No one has hard proof.
Psychics, swamis, fortune tellers,
spiritualists and voodooists abound.
Virginia Woolf’s Mrs. Ramsey
(modeled on her mother)
is still a unifying force
ten years after her death;
brings her scattered family
together to resume their expedition
to the lighthouse.
“If they shouted loud enough
Mrs. Ramsey would return,”
thinks Lily Briscoe, her friend.
Spooky! Spooked.
Cartoons make the afterlife
cute in Casper’s case,
though the Friendly Ghost
died as a child. He interacts
with mortals.
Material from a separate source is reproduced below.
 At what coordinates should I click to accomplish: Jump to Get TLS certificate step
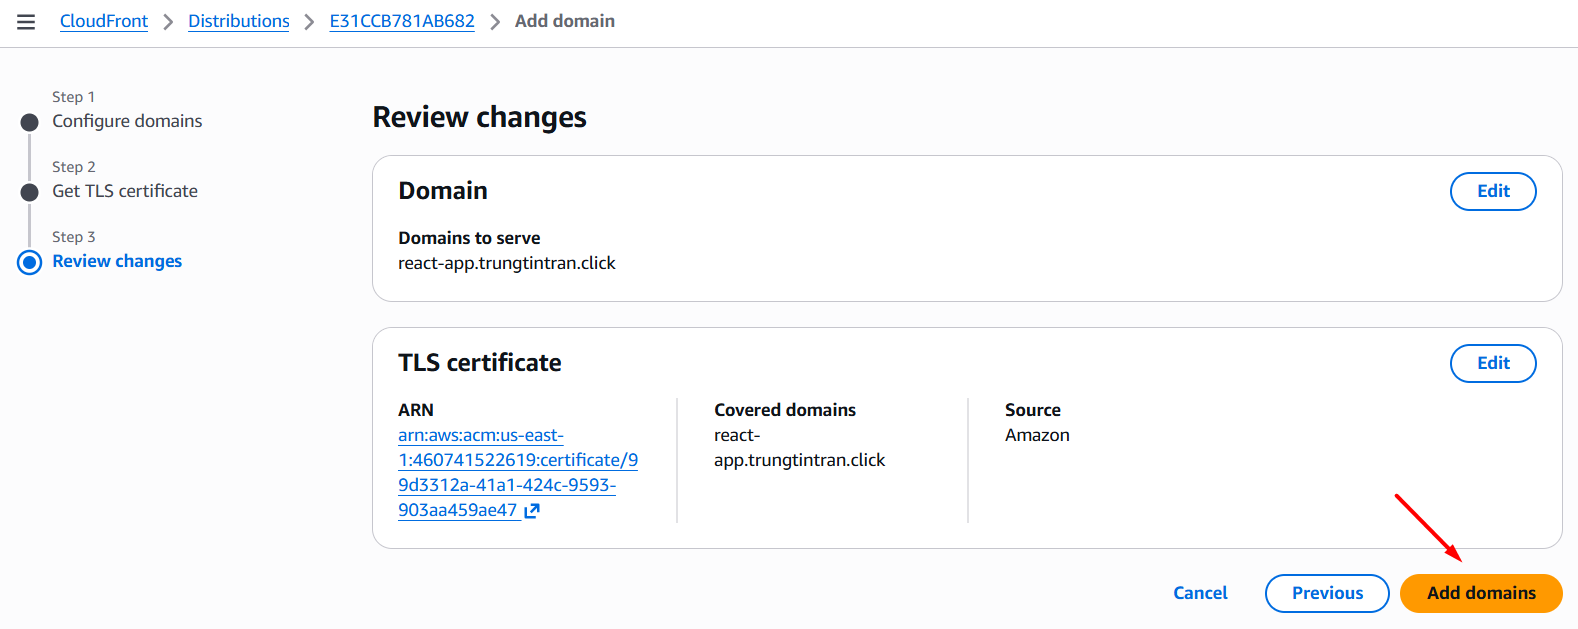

Floats around
and passes through walls.
He seeks playmates.
Ghost in the machine
(a closed-circuit TV
in the case of Almereyda’s Hamlet).
For romance, we’ve got
Bruce Rubin’s Ghost (1990),
invoking wishful lore such
as spirits learning to kick cans
and borrow living bodies.
Hence Whoopy Goldberg
volunteers to be Patrick Swazey’s way
of kissing Demi Moore.
Ghost Busters (1984)
pits a team of parapsychologists
against malevolent ghosts.
Who you gonna call?
Stephen Speilberg’s Poltergeist (1982)
goes for horror instead of laughs.
A greedy developer builds
tract houses over a cemetery,
stirring spirits to attack
one unwitting family;
reach through TV screens,
animate toys, and abduct
their youngest child.
Pale as a ghost.
You look as if you’ve seen a ghost.
Not a ghost of a chance.
If he knew, he’d turn
over in his grave.
Ghost writer! Client takes credit.
Halloween fun
with fake blood and make-up,
sheets for costumes
(recalling winding sheets) —
give or take the Egyptian Mummy
wrapped in Ace Bandages.
Decaying bodies. My neighbor’s
yard decorations, tombstone with
hands reaching out of the ground
Philip Guston painted ghosts
as convivial klansmen,
hard-drinking, burger-chomping,
chain-smoking, free behind masks
to trade opinions about life.
The ghost of the past. The burden
of tradition. Great works, great lives
precede us. Shoulders to stand on.
My father’s spirit is within me;
or my mother’s, or both, still fighting.
Spirits of absent ones
live in my heart. And mine
in theirs, to comfort and inspire.
I did hear voices once, alone,
during a long run in the Sierras:
mother, father, brothers, nephew,
friends, all gone. Keep going,
each said. Do your best.
Young Hamlet
one mission accomplished
forever haunts Horatio
restless for words.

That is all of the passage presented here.